The key is being willing to put out less than perfect work.
Closing the Mental Gap
This is the only way to close the gap between what you’ve made and the image of perfection in your mind. Yes, it’s going to drive you crazy because all you’ll see are the imperfections, but you have to put it out there anyway. It’s not yet up to your standards, but let’s face it:
You’re struggling because your standards of perfection are so unrealistically high that they’re causing paralysis.
That’s why I say for the person struggling with perfectionism like me, you want to shoot for 90% perfect. It’s totally a mental thing, but because of your high standards, 90% perfect to you is still going to be better quality than the vast majority of what’s out there.
There’s a disconnect between what we see in our minds and what we’re able to achieve. This gap can be closed, but only over time and only after making a ton of less-than-perfect work.
Note that I said less-than-perfect work. The gap doesn’t close after you’ve made a ton of perfect work. If your idea of the perfect workout is being able to curl a 50 lb dumbbell and you’re not yet strong enough to pick it up, how do you get closer to that goal? You can’t just keep attempting to curl the 50 lb weight and when you can’t even make it budge and saying, “Well, I guess I’m not going to work out until I can someday do this 50 lb weight.”
No! You have to do a bunch of reps at a lower level. The first time you try, you may have to start with 20 lbs, or 10 lb, or even 2 lb. You’re stuck right now because you want the 50 lb dumbbell.
Perfectionism Doesn’t Make You Special
It’s the same thing with writing, with art, and with music: You’ve seen other people do these things well and you’re comparing yourself to them. You have these grand visions in your head of what you want to be able to achieve and you’re not there yet.
Here’s the good news and the bad news all at once: you’re not special.
Everyone struggles. Everyone has to work to be good at something.
Everyone has to work to close the gap between what they make and the image of perfection in their mind.
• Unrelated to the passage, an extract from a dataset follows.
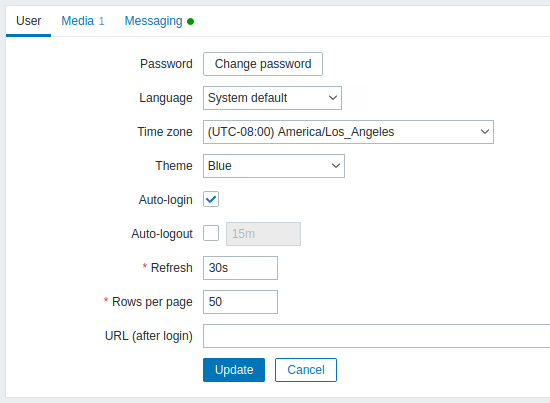Image resolution: width=550 pixels, height=403 pixels.
Task: Select the User tab
Action: (x=28, y=21)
Even if they have some level of talent or natural ability or talent, it’s merely the first step in a life long journey. Any level of effort that you put in allows you to easily can surpass them. Everyone has to work hard.
“What about the people who make it look easy?” The people making it look easy worked even harder!
If you allow perfectionism to be your master in the beginning, it’s going to keep you from ever even starting.
Will You Quit?
Believe me, when you first start out, your early work isn’t going to be that great. This is where most people quit. Do you hear me?
If the first or second, or 700th time isn’t as good as you want it to be, try the 7,000th time! Your early work is not going to be great. It’s just a part of the process. What you can’t afford is perfectionism keeping you from putting something imperfect out there. You have to put out less-than-perfect work. It’s the only way to close the gap!
90% it. Get it to 90% perfect and ship it. Not allowing yourself to get to perfect is going to be the hardest thing that you ever do as a perfectionist.
90% ≠ Low Quality
Don’t get me wrong here: I’m not talking about putting out shoddy work. The reason you’re able to ship something that’s 90% perfect is because of your standards. They’re unrealistically high, remember? They’re so high, they’re keeping you from progressing! That’s why 90% works.
It actually takes twice as much work to get it from 90% to 100% perfect!
It’s not about lowering the quality, it’s about bringing it within reason.
Take it from a chronic perfectionist: the only way I’ve been able to put out as much content as I have is by embracing 90%. I had to come up with this just to survive. I had to come up with a way to defeat the paralysis of perfection. I can honestly say since thinking this way, it’s had one of the greatest impacts on my career.
As a result, thousands of people have written in to personally thank me for what I’ve written or made that had a positive affect on them. Think about that! I’ve been able to help people because I overcame my own perfectionism. They were helped by something I put out that was 90% of what I think would be perfect. They were helped by something that wouldn’t otherwise be out in the world.
I hope this encourages you if you’re a perfectionist to put out 90% perfect work to close the gap.